* Try it
In the material below, count the lines with the word "tree" and state that number only.

* Exercise data
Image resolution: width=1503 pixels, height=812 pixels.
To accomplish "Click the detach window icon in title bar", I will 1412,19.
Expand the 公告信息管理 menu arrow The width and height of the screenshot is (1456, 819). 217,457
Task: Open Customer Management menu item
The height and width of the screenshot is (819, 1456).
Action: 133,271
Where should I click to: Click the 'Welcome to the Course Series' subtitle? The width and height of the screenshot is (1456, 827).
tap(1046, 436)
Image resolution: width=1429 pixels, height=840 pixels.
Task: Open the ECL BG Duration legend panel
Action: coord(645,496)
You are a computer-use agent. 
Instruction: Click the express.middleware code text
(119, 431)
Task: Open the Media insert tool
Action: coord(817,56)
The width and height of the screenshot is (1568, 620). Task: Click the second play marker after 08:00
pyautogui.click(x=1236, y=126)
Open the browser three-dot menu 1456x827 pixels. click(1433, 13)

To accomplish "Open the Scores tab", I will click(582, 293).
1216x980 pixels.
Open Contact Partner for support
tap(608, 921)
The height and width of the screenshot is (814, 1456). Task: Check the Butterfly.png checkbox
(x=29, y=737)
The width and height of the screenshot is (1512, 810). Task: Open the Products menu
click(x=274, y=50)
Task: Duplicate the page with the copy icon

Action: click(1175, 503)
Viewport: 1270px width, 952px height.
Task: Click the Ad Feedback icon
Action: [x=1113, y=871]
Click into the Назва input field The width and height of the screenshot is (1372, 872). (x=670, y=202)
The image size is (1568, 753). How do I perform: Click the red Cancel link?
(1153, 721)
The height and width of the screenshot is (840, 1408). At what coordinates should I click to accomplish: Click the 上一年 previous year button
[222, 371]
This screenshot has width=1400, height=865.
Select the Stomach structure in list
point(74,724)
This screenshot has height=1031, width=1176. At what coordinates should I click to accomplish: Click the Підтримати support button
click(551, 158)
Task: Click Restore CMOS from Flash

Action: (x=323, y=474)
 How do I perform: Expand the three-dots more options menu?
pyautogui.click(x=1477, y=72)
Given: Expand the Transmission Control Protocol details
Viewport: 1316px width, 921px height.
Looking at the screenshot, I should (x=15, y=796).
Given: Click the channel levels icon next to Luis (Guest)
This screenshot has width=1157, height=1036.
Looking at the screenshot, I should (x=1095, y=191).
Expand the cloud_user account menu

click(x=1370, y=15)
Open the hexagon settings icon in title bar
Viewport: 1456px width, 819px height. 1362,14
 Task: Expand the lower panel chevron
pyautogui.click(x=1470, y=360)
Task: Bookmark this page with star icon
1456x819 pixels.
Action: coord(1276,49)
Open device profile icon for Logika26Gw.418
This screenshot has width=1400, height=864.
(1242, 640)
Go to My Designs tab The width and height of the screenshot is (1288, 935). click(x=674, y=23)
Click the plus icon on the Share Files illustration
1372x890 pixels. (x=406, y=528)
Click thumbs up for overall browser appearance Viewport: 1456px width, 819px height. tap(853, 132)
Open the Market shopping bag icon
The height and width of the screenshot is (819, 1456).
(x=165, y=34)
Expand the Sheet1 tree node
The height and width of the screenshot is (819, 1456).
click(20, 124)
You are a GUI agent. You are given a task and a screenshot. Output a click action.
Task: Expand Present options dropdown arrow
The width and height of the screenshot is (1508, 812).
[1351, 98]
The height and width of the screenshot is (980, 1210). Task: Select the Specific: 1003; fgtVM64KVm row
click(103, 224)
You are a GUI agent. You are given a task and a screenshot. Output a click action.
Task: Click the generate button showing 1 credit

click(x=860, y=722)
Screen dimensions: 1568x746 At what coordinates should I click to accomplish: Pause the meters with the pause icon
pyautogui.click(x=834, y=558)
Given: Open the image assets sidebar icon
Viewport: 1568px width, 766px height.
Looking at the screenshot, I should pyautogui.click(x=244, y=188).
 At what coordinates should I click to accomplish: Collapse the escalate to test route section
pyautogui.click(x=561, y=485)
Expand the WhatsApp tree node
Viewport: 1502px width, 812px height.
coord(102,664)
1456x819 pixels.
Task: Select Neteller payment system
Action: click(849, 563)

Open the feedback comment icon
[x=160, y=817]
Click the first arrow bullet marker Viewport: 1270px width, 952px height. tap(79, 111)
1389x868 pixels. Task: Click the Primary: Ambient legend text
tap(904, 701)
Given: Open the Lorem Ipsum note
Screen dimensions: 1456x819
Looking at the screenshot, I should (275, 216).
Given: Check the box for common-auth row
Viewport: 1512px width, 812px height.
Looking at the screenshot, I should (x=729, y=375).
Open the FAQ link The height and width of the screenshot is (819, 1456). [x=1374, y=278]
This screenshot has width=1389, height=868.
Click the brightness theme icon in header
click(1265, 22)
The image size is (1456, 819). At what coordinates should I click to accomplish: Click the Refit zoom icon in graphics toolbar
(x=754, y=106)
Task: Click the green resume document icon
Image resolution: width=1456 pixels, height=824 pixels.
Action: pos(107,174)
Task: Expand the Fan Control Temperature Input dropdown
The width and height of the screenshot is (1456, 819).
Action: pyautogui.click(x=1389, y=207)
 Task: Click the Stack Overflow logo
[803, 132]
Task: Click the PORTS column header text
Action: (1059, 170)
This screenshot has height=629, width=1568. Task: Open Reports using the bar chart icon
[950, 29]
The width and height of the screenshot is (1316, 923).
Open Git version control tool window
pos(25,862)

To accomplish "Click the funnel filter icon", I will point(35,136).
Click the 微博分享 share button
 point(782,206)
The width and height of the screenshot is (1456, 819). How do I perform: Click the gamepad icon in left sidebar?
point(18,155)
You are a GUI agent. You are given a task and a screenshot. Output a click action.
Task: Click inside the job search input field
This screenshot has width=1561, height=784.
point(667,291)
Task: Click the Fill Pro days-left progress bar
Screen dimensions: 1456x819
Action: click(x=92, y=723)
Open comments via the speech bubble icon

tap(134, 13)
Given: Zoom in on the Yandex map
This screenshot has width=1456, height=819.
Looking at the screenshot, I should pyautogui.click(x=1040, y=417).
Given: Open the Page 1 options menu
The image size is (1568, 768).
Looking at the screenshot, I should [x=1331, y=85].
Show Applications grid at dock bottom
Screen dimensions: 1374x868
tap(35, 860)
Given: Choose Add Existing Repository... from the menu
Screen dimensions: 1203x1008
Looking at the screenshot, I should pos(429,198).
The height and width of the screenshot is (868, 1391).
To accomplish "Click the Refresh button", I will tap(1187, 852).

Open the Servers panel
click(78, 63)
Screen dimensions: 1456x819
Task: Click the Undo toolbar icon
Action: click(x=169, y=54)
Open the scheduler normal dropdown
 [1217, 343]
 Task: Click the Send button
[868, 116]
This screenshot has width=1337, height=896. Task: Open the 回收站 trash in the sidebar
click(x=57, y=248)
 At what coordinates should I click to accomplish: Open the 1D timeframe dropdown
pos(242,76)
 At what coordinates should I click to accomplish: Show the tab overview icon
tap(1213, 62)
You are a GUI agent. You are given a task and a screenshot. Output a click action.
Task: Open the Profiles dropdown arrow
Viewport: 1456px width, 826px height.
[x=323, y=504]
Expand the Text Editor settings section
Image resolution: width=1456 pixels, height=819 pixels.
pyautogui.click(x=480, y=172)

* Answer to the problem
2